◆ **DATA EXTRACT**
=-=-=
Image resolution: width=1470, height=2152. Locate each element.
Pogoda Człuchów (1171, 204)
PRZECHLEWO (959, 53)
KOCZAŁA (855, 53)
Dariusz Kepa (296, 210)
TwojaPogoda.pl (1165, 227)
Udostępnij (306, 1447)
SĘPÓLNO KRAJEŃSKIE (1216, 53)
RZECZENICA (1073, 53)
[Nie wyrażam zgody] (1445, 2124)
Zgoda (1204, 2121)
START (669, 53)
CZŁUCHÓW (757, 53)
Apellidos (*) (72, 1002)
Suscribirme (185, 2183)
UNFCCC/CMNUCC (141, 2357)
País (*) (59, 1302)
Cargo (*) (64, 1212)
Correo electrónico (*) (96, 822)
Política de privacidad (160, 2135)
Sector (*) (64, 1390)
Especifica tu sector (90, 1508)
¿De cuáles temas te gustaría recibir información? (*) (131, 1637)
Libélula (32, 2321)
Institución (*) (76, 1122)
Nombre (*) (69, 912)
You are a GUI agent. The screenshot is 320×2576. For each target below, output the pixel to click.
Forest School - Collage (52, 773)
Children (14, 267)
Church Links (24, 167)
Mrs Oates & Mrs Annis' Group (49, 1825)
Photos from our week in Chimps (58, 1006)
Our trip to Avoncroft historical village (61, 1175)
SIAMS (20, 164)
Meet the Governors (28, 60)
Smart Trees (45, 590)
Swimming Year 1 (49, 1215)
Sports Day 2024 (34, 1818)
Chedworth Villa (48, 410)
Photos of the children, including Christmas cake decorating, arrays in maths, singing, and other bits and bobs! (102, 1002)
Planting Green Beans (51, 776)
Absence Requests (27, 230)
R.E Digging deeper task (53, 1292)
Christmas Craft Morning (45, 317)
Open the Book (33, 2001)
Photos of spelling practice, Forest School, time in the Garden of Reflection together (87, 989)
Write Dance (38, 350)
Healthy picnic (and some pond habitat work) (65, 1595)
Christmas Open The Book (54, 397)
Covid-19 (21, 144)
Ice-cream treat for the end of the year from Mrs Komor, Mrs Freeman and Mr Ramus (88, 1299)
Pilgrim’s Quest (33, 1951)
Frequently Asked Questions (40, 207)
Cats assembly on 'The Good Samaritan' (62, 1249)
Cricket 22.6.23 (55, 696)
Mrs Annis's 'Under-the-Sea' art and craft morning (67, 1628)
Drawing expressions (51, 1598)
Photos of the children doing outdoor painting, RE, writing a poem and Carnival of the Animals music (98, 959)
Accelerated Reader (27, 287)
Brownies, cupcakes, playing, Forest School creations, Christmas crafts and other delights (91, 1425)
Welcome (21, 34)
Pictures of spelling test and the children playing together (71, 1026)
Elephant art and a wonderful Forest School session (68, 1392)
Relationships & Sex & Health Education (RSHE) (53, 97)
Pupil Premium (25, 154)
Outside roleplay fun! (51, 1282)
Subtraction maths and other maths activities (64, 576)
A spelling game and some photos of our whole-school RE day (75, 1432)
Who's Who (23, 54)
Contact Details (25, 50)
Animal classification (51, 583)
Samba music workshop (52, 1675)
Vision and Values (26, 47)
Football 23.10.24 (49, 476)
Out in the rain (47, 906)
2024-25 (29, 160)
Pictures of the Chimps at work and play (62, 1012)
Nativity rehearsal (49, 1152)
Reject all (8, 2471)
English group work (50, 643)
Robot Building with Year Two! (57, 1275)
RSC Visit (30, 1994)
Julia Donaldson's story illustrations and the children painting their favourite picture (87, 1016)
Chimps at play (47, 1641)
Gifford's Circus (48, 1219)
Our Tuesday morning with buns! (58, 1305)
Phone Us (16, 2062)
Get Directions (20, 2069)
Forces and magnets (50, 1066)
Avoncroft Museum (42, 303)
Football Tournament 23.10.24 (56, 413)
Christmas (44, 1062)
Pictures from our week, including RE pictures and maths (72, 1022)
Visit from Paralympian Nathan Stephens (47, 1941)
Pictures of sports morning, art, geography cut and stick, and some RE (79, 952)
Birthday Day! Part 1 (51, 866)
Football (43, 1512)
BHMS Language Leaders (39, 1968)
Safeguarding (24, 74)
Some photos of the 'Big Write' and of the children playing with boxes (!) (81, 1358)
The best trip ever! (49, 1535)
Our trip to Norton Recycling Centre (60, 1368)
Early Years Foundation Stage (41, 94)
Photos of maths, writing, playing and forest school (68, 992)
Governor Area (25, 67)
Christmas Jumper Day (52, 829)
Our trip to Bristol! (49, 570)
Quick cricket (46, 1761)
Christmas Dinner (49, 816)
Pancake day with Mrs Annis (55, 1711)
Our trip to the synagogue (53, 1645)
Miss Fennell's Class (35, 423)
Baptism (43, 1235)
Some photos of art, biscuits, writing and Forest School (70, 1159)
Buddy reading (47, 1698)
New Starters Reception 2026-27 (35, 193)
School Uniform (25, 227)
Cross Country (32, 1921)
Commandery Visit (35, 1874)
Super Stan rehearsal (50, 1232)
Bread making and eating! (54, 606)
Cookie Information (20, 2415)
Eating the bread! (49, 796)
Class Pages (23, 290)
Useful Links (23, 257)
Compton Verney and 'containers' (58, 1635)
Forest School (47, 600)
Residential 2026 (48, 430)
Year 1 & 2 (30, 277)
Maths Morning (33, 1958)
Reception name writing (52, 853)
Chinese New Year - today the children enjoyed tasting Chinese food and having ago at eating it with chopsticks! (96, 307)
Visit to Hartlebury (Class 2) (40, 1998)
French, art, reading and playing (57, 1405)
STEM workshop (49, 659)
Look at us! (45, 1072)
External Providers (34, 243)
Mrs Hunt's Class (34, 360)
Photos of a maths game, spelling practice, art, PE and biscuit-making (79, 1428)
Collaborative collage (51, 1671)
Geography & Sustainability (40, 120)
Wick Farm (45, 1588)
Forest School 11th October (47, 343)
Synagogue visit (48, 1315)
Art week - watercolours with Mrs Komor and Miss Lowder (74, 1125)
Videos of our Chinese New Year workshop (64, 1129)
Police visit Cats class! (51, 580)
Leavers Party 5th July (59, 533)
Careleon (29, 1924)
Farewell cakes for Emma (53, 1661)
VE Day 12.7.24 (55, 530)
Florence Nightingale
=-=-=
◆ **WHAT TO PRODUCE**
In the entries above, find the line with "Robot Building with Year Two! (57, 1275)" and the line with "Reception name writing (52, 853)", then restate word for word both of them and every line between, with nothing more.

◆ **THE ANSWER**
Robot Building with Year Two! (57, 1275)
RSC Visit (30, 1994)
Julia Donaldson's story illustrations and the children painting their favourite picture (87, 1016)
Chimps at play (47, 1641)
Gifford's Circus (48, 1219)
Our Tuesday morning with buns! (58, 1305)
Phone Us (16, 2062)
Get Directions (20, 2069)
Forces and magnets (50, 1066)
Avoncroft Museum (42, 303)
Football Tournament 23.10.24 (56, 413)
Christmas (44, 1062)
Pictures from our week, including RE pictures and maths (72, 1022)
Visit from Paralympian Nathan Stephens (47, 1941)
Pictures of sports morning, art, geography cut and stick, and some RE (79, 952)
Birthday Day! Part 1 (51, 866)
Football (43, 1512)
BHMS Language Leaders (39, 1968)
Safeguarding (24, 74)
Some photos of the 'Big Write' and of the children playing with boxes (!) (81, 1358)
The best trip ever! (49, 1535)
Our trip to Norton Recycling Centre (60, 1368)
Early Years Foundation Stage (41, 94)
Photos of maths, writing, playing and forest school (68, 992)
Governor Area (25, 67)
Christmas Jumper Day (52, 829)
Our trip to Bristol! (49, 570)
Quick cricket (46, 1761)
Christmas Dinner (49, 816)
Pancake day with Mrs Annis (55, 1711)
Our trip to the synagogue (53, 1645)
Miss Fennell's Class (35, 423)
Baptism (43, 1235)
Some photos of art, biscuits, writing and Forest School (70, 1159)
Buddy reading (47, 1698)
New Starters Reception 2026-27 (35, 193)
School Uniform (25, 227)
Cross Country (32, 1921)
Commandery Visit (35, 1874)
Super Stan rehearsal (50, 1232)
Bread making and eating! (54, 606)
Cookie Information (20, 2415)
Eating the bread! (49, 796)
Class Pages (23, 290)
Useful Links (23, 257)
Compton Verney and 'containers' (58, 1635)
Forest School (47, 600)
Residential 2026 (48, 430)
Year 1 & 2 (30, 277)
Maths Morning (33, 1958)
Reception name writing (52, 853)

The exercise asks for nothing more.